> WHAT IS BEING ASKED
Look below for the line holding "[ASUSTOR online trade] (213, 41)" and the line holding "Hwy 153, , (206, 249)". Repeat those two and everything between, exactly.

> EXERCISE INPUTS
......
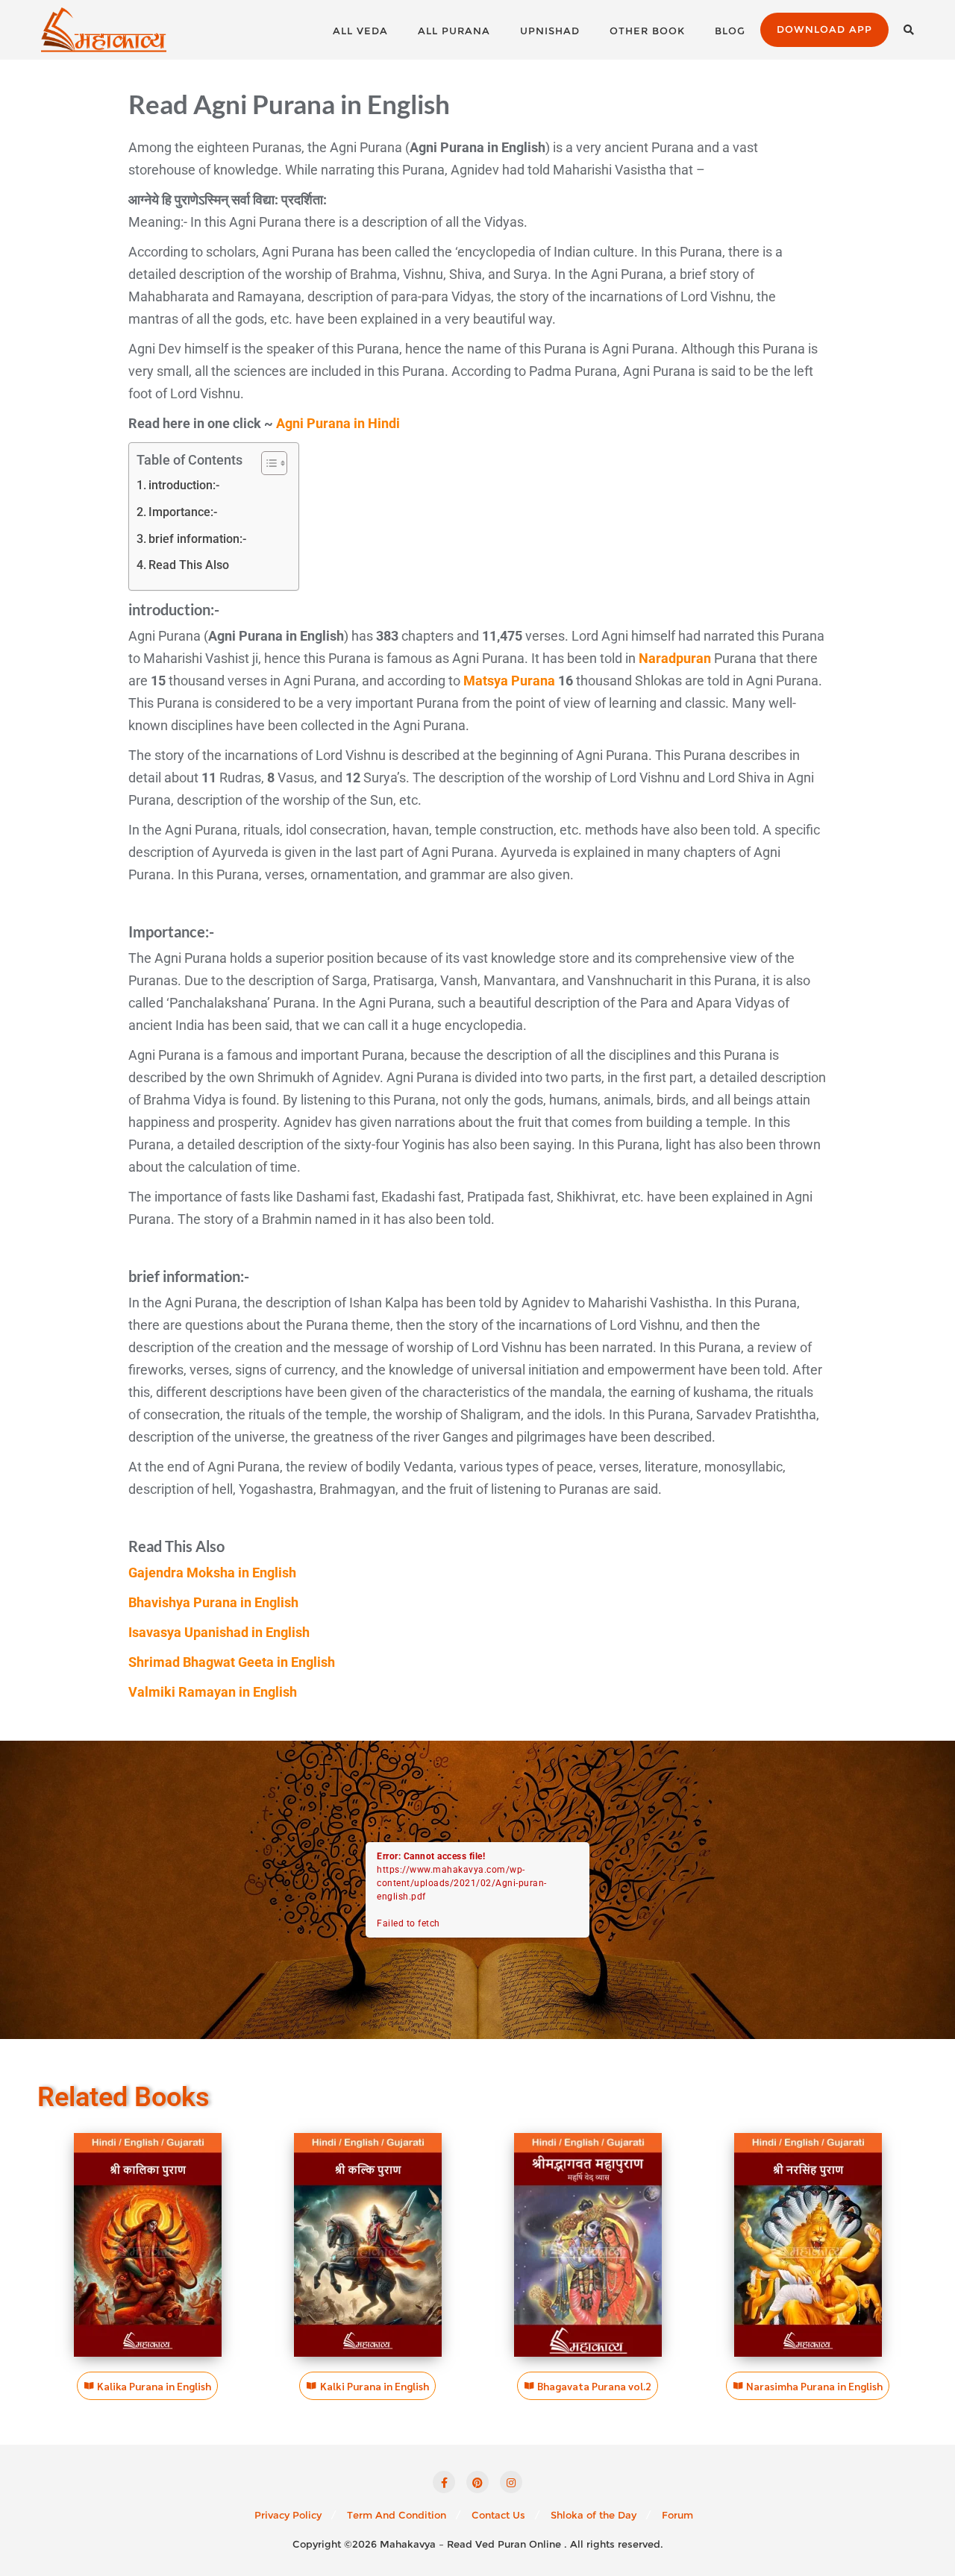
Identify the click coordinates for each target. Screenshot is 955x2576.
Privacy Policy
......
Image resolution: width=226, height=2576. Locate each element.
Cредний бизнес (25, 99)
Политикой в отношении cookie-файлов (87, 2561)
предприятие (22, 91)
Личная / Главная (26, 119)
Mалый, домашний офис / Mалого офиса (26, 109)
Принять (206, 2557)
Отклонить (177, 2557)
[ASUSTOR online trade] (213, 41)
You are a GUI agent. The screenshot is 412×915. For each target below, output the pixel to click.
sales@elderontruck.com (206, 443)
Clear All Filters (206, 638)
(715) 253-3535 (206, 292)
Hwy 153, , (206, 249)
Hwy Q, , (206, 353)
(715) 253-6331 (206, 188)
......
> RESULT
[ASUSTOR online trade] (213, 41)
You are a GUI agent. The screenshot is 412×915. For each target below, output the pixel to click.
sales@elderontruck.com (206, 443)
Clear All Filters (206, 638)
(715) 253-3535 (206, 292)
Hwy 153, , (206, 249)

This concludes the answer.